Life did. January’s off the chain as far as my schedule’s concerned. I am in exam session, so I’m usually over the books and then there are the exams as events [horror rollercoaster rides really]. I decided to host a theme month on my review month, so I need to make daily input, coordinate guest posts and monitor interviews. I’ve to read, both books for guest reviews and comics for that themed month. There is also that side project for a competition that has to do with extensive research and the deadline is looming over. I barely noticed when my day took off and when it ended, so I never had the time to repeat the unpleasant moment over and over again in my head like I usually use to. And when the insult can’t find a crack to settle in, it is unable to change your perception about your writing.
The ‘writer’s block’ is just that, a negative perception about the value of one’s own writing, a self-imposed deprecation that writers accept as valid truth.
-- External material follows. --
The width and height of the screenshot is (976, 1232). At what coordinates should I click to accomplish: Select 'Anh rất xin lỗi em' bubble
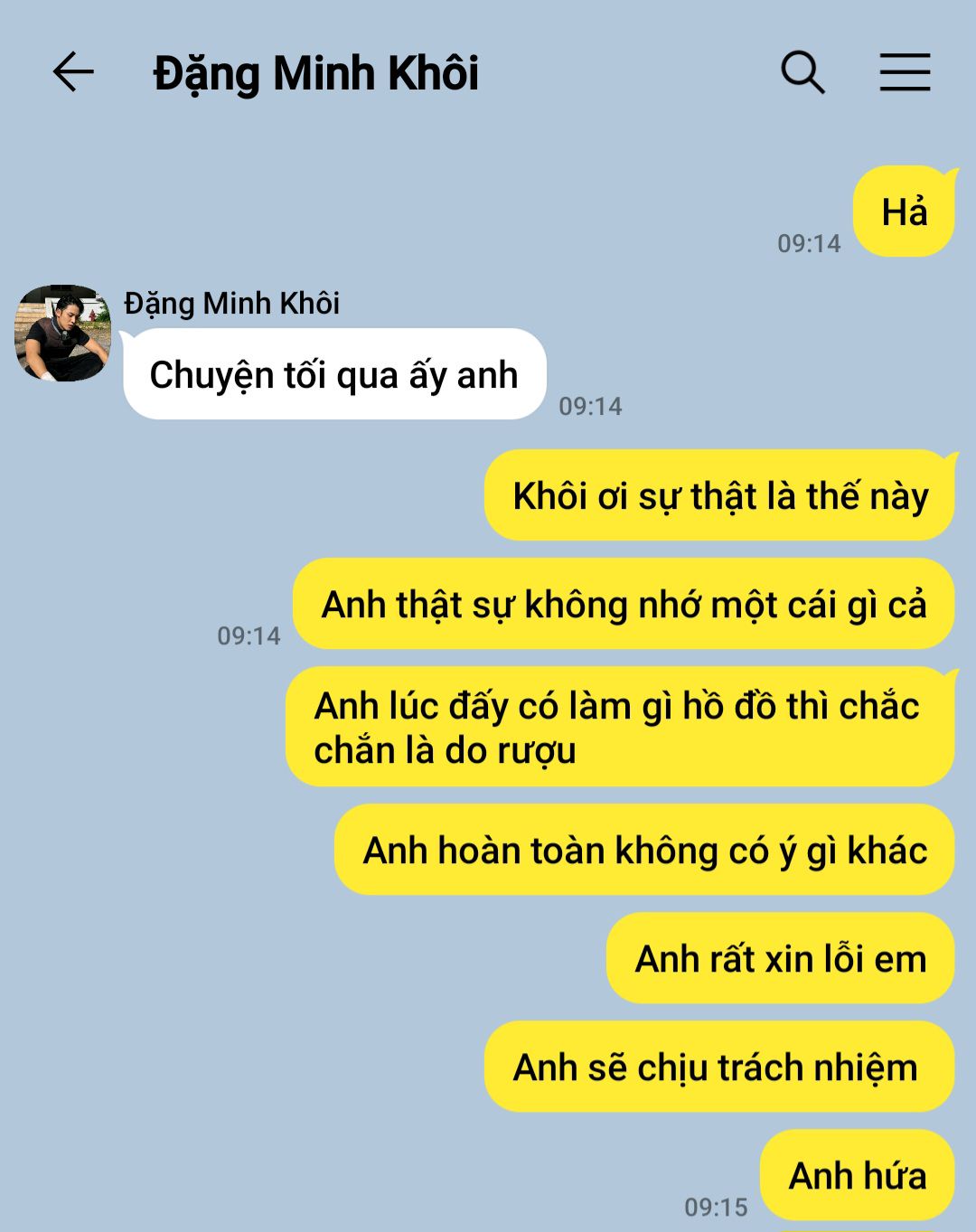point(781,958)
Just as the ‘mojo’ is the perception that raises value about one’s writing. Change hits a writer’s inner world harder than it does the average’s person’s world. My conclusion is to get busy fast, when the waters get rough. Yes, I know that you are losing time, turning your back to the problem. But it will take way less to bury the event that caused your mojo’s death than it would be to try and write, when you keep repeating to yourself that what you are doing is shit.
But I never said to give up. Sure, hide in reality and do something you put off doing [I say put end to rampaging house to your bookshelves or working space], but do not be afraid to get back to what you are born to do [assuming that all writers cannot go even one day without the thought to sit down and write cross their mind]. However, I’m advising to redirect your mojo to a different project all together. Having writer’s block is a trauma, which is similar to post traumatic stress. Returning to the project you were working on, when everything detonated in your inner world, will only revive the bitter taste in your mouth. That fear [that if you keep going, you’ll eventually prove that in the end you really are worth nothing, despite the blood, tears and sweat] will resurface and thrive. Clean the slate. Move on. Start small. Daydream. Brainstorm. Let your muse eclipse the bad moment with a new kernel for you care after and write. In that sense the writer’s block is not the blue screen of death that erases everything after a certain point.
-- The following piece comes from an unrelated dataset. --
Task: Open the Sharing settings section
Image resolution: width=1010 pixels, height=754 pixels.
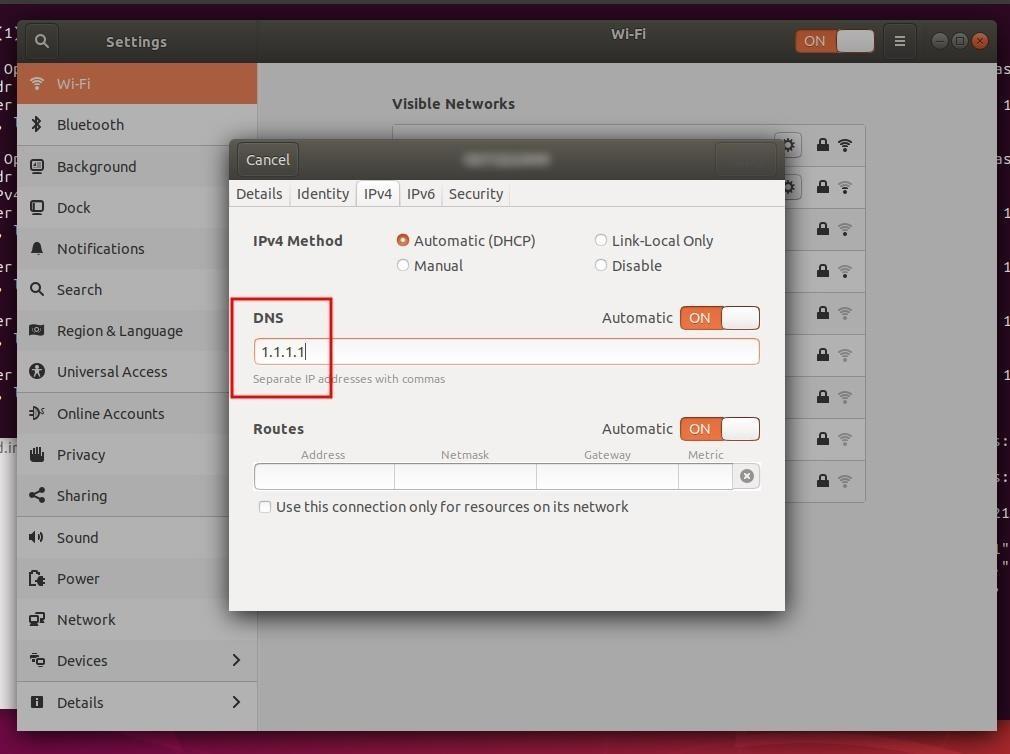Action: (x=81, y=495)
To summarize, these are the three things I learned about writer block and mojo [either dead or alive]:
1) Writer’s block and the mojo are perceptions; totally subjective and not always spot on about the quality of writing.
2) Writer’s block can be barricaded outside the writer’s inner world, when the writer takes the necessary measures and sweats in other areas in his life.
3) Writer’s block is connected with a project and not with the act of writing [unless you allow it to connect with your process in its entirety], so it can be left behind, if the writer pursues a different project.
Hope it has been helpful. Comments are welcome.
2 comments:
That's too bad the writer reacted that way. That's one reason I just hardly ever review books by living authors that I don't like. It's often not worth the hassle. On the other hand, I just had somebody review an anthology I had a story in and say they hated my story most of all and couldn't even finish it. Egads! But I was polite to him anyway.
Yeah, I am thinking about adding the same policy, but if some book will waste my time only to be unreadable, I feel the need to tell others that it didn't work for me.